Exercise brief: What you return should be the exact lines from the one with "Expand the Help dropdown arrow" to the end of the records below, both included, and no pictures.

Stored data:
:::

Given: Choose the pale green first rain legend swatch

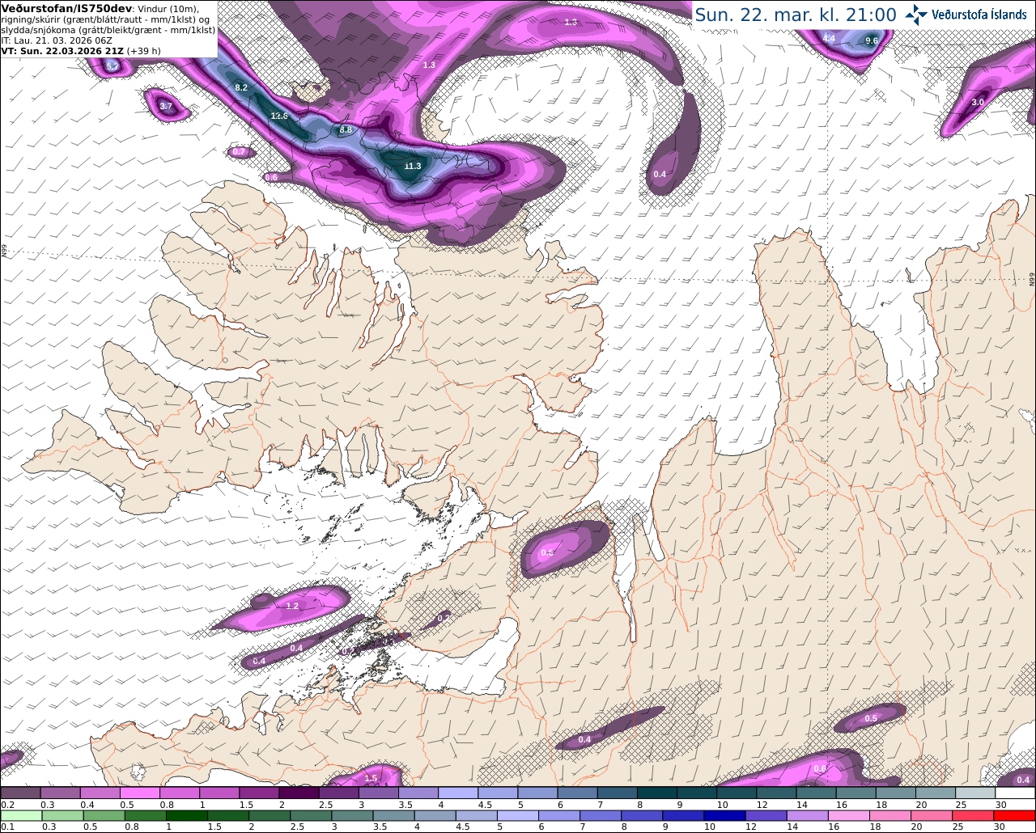Looking at the screenshot, I should point(19,816).
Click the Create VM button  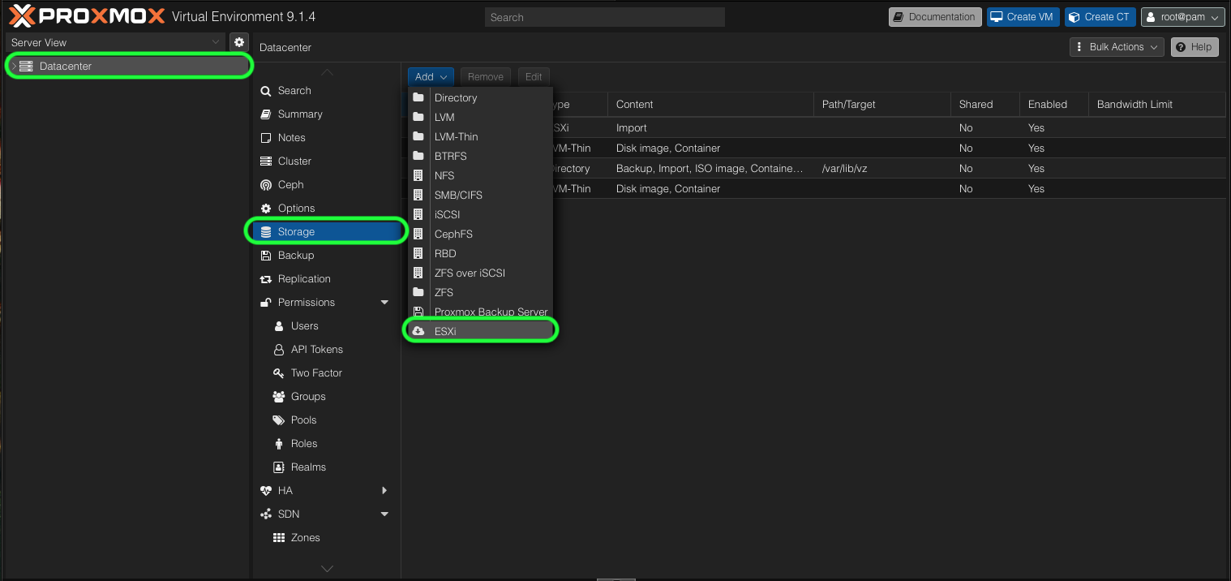[x=1022, y=17]
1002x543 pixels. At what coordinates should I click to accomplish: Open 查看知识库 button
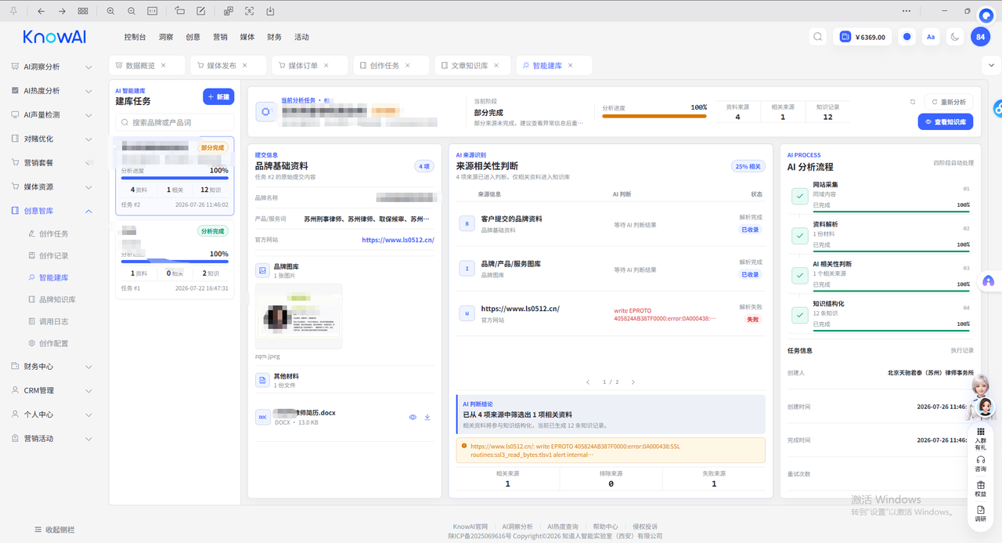[x=946, y=121]
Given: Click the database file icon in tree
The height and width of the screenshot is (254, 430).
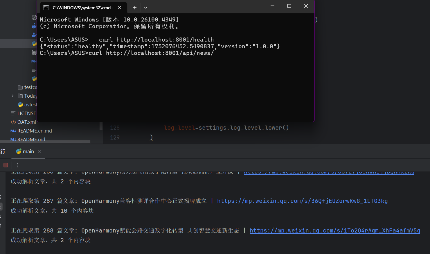Looking at the screenshot, I should click(x=34, y=52).
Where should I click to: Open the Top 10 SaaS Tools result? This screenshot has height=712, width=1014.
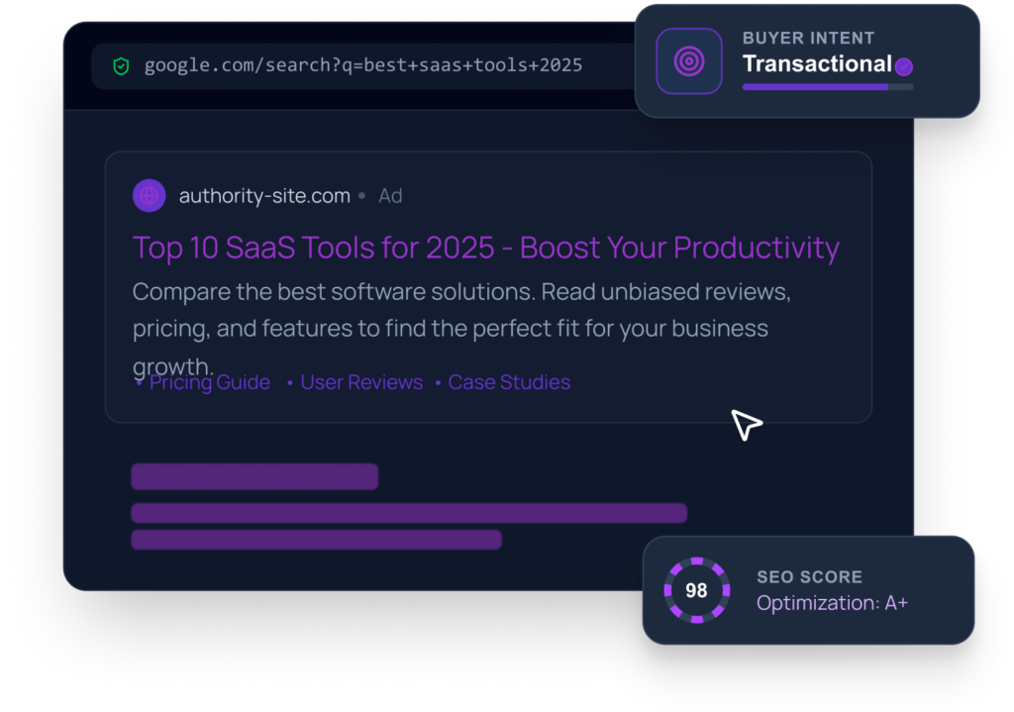485,248
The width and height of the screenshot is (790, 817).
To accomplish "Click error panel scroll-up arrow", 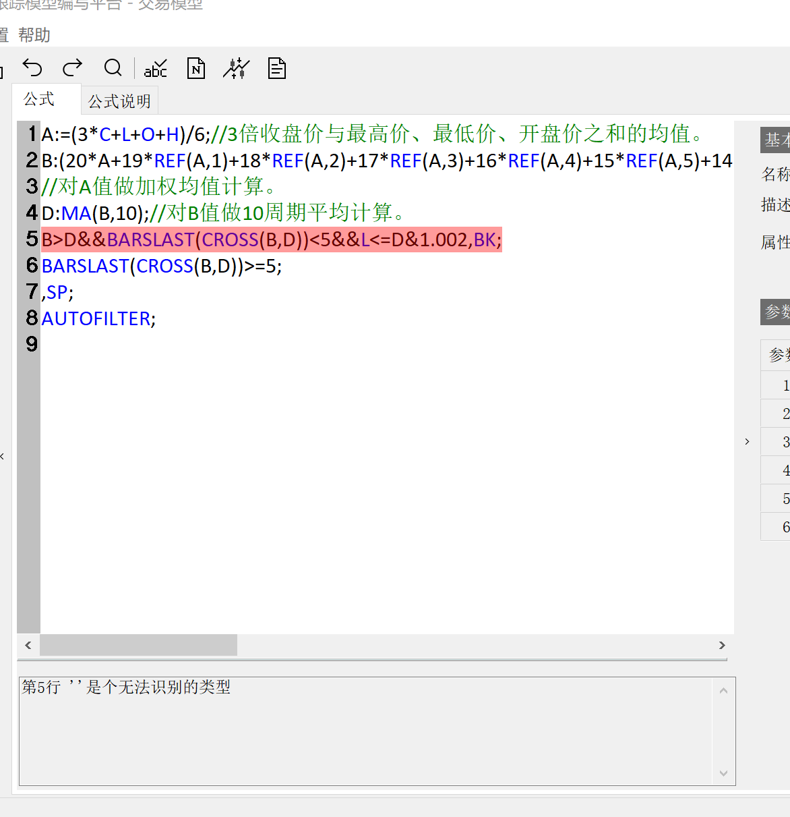I will [723, 691].
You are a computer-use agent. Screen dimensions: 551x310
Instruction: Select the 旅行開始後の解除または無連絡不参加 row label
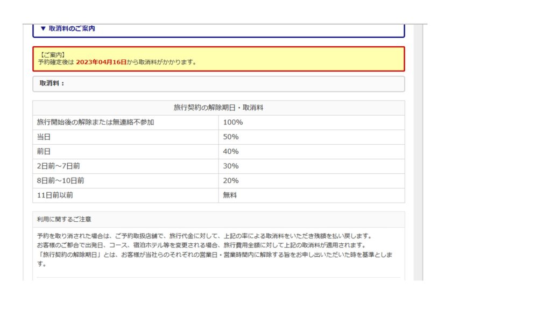(95, 122)
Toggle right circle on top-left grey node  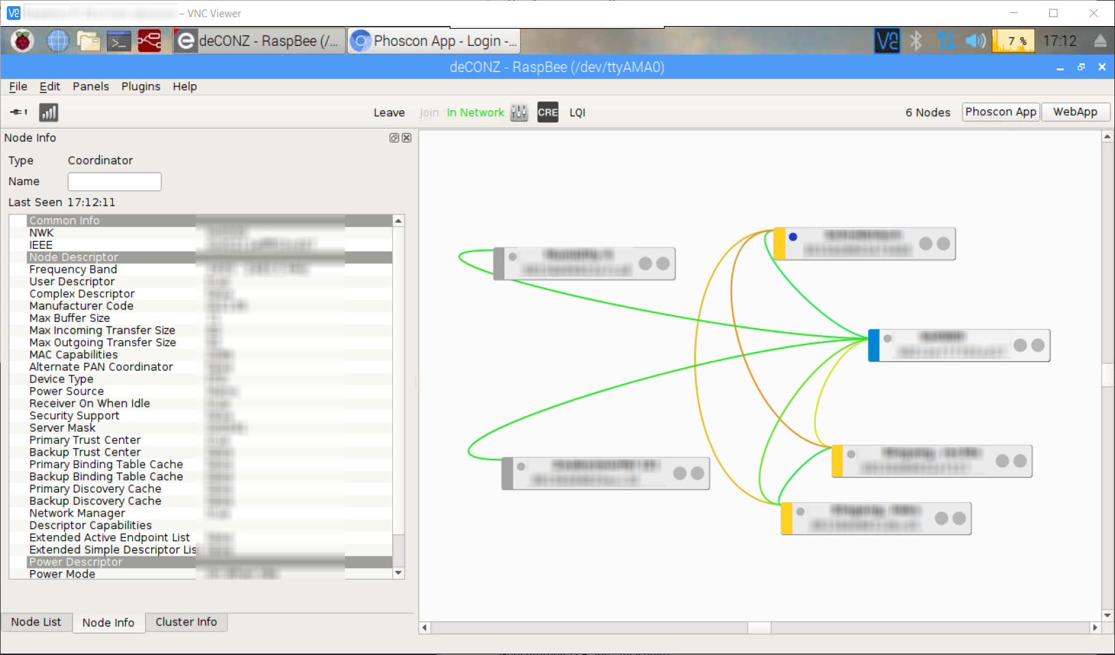[x=663, y=264]
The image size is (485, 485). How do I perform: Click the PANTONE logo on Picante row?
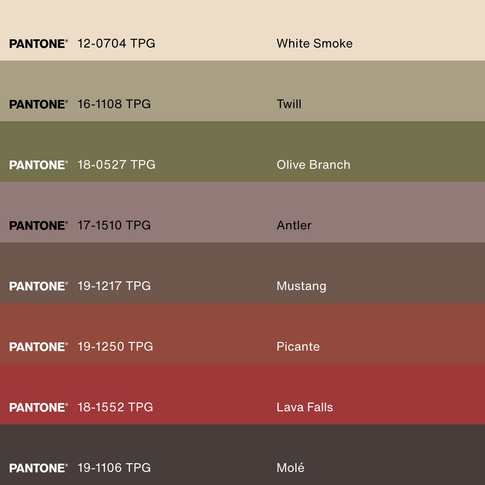pyautogui.click(x=38, y=347)
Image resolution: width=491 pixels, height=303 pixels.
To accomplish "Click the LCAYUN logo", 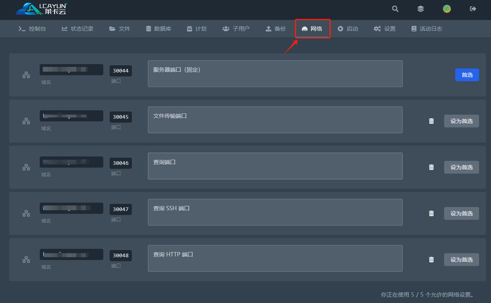I will pyautogui.click(x=42, y=9).
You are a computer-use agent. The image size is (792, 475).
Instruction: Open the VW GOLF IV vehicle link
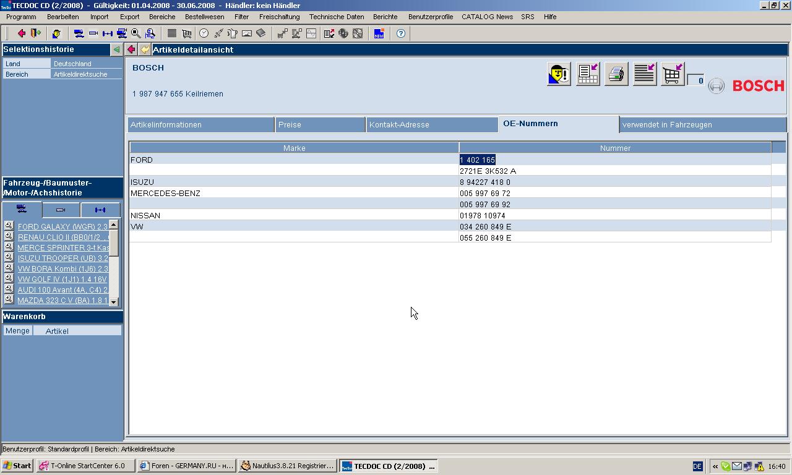click(x=62, y=280)

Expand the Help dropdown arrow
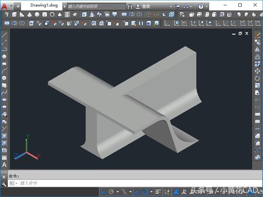206,7
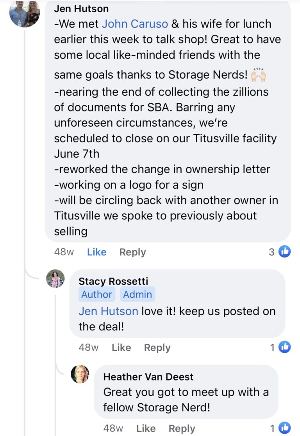Like Stacy Rossetti's reply
The width and height of the screenshot is (300, 436).
121,348
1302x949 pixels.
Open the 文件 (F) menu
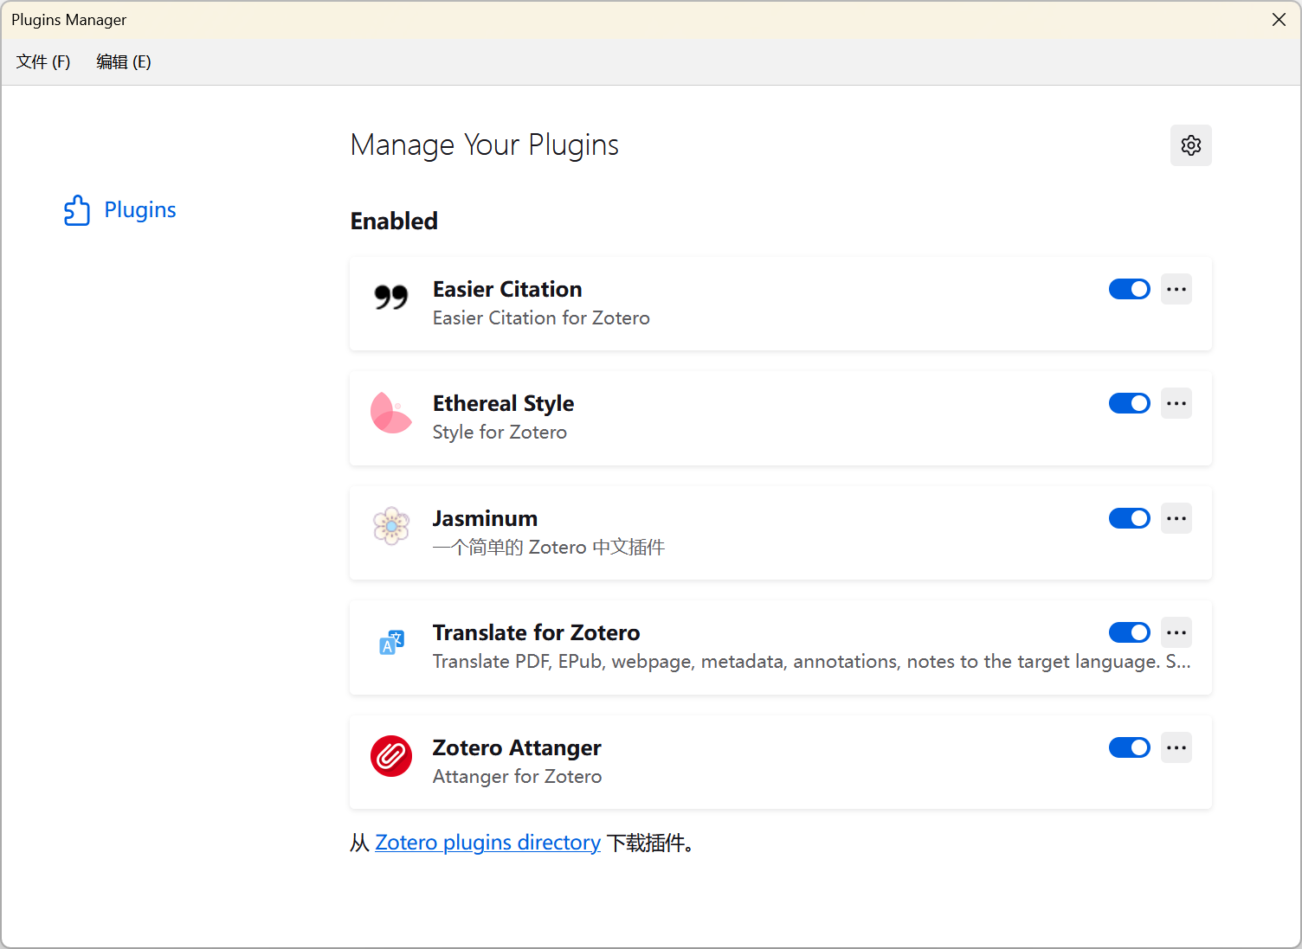43,61
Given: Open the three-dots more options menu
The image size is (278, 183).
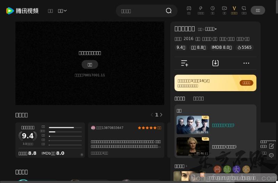Looking at the screenshot, I should pyautogui.click(x=246, y=63).
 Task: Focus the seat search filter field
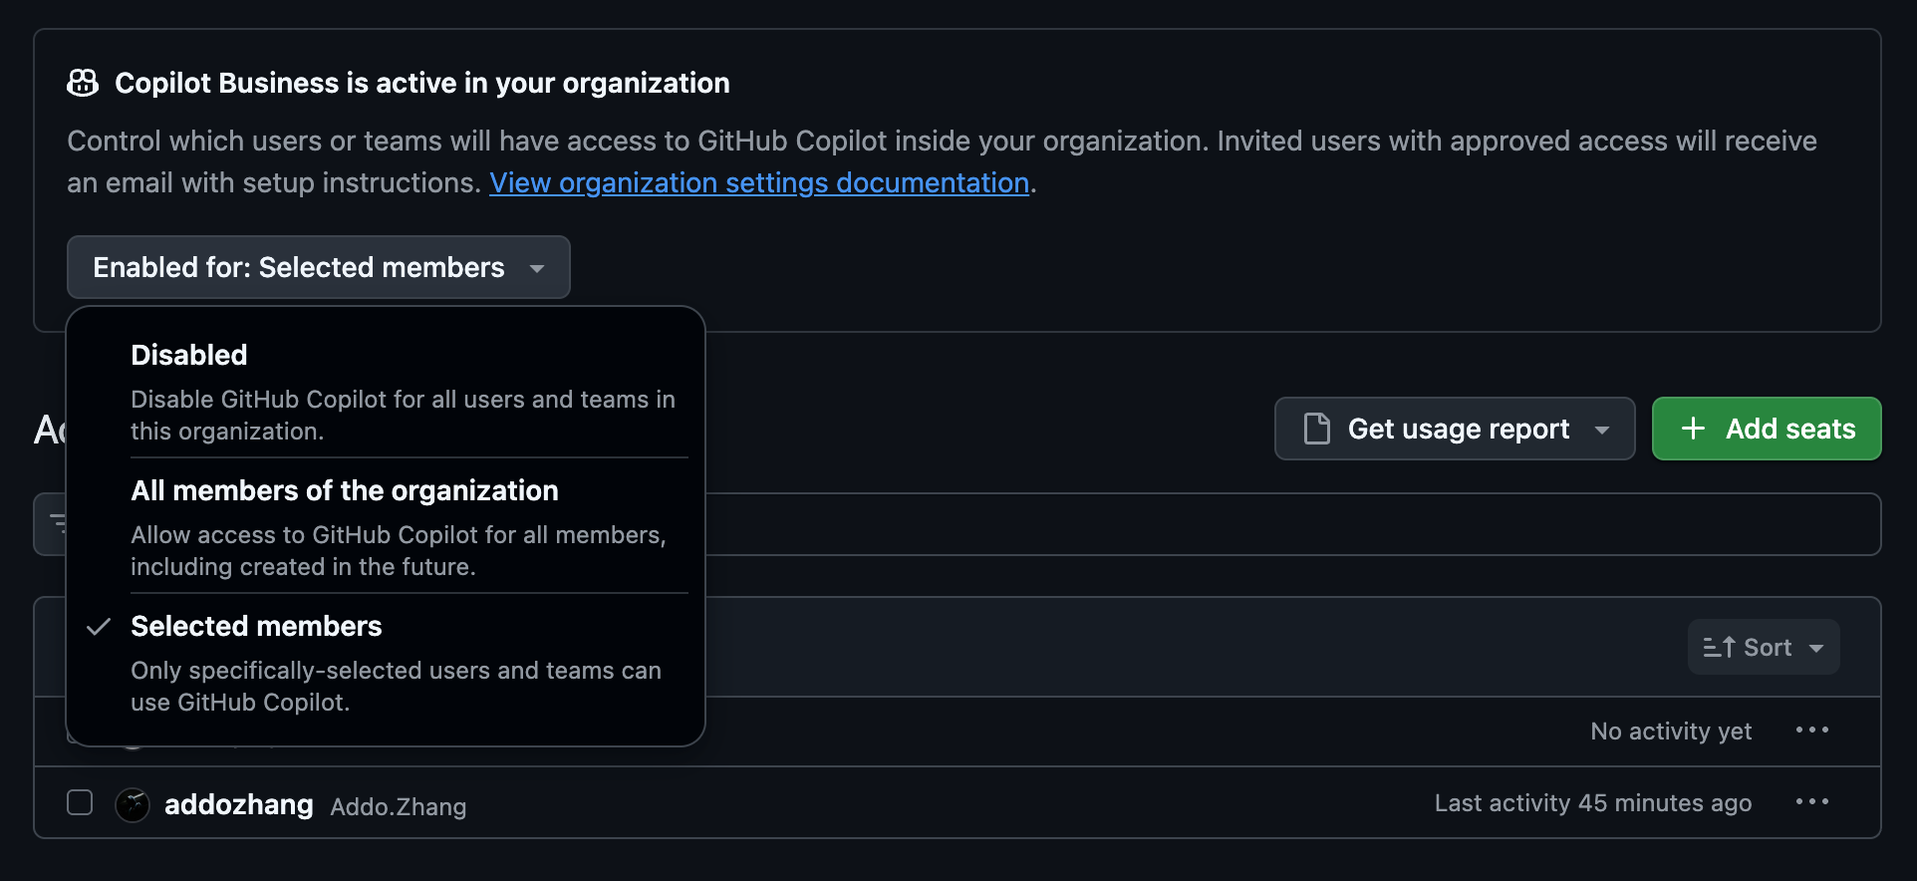pos(1196,524)
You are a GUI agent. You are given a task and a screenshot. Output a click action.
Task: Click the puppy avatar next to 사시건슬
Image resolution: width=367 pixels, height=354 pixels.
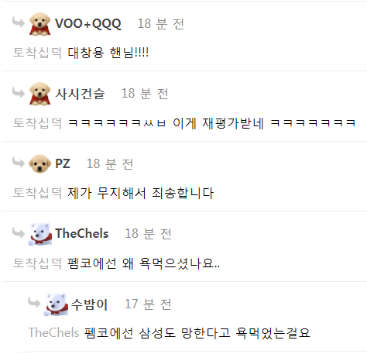[x=39, y=94]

:::

Task answer:
Expand the Help dropdown arrow
206,7
Like Stacy Rossetti's reply
The width and height of the screenshot is (300, 436).
121,348
1302x949 pixels.
Open the 文件 (F) menu
43,61
Given: Open the three-dots more options menu
The image size is (278, 183).
Looking at the screenshot, I should pyautogui.click(x=246, y=63).
 Task: Focus the seat search filter field
pos(1196,524)
You are a GUI agent. You are given a task and a screenshot. Output a click action.
Task: Click the puppy avatar next to 사시건슬
Image resolution: width=367 pixels, height=354 pixels.
[x=39, y=94]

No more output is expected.